作     者：于洋 于丽娜 谢萍 王福启 麻薇 施维 YU Yang YU Lina XIE Ping WANG Fuqi MA Wei SHI Wei

作者机构：广州体育学院运动与健康系运动生理学教研室广东广州510500 吉林大学生命科学学院分子酶学工程教育部重点实验室吉林长春130012 广州医科大学附属口腔医院牙周病科广州口腔病研究所口腔医学重点实验室广东广州510140 吉林出入境检验检疫局技术中心吉林长春130062 吉林大学中日联谊医院心血管内科吉林长春130033 

出 版 物：《吉林大学学报（医学版）》 (Journal of Jilin University：Medicine Edition)

年 卷 期：2017年第43卷第2期

页      面：266-270页

学科分类：0710[理学-生物学] 07[理学] 08[工学] 09[农学] 071007[理学-遗传学] 0901[农学-作物学] 0836[工学-生物工程] 090102[农学-作物遗传育种] 

基　　金：吉林省科技厅科研基金资助课题(20130206010YY) 

主　　题：人源激光激酶A 毕赤酵母X33 MCF-7细胞 细胞增殖 

摘      要：目的:构建人源极光激酶A(AURKA)真核表达载体,检测其在毕赤酵母X33和MCF-7细胞中的表达及纯化。
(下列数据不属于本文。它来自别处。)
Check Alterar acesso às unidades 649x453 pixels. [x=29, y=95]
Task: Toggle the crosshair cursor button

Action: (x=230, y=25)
方法:将双酶切PCR扩增的目的基因与真核表达载体连接,构建重组质粒。电转法转染重组质粒,筛选后采用SDS-PAGE和Western blotting法检测AURKA蛋白的表达,Ni-NTA柱法纯化表达的蛋白;放射自显影法检测AURKA的生物活性;细胞计数法检测转染重组质粒后MCF-7细胞增殖情况。结果:2种重组质粒经PCR均扩增出1 212bp目的基因,表明真核表达载体构建成功。重组AURKA蛋白相对分子质量约为50 000,且可磷酸化其底物组蛋白H3,表明重组AURKA具有活性。与转染空质粒和野生型MCF-7细胞比较,转染AURKA 24和48h后MCF-7活细胞数量明显增加。结论:AURKA在毕赤酵母和MCF-7细胞中成功表达和纯化,且其过表达可促进细胞增殖。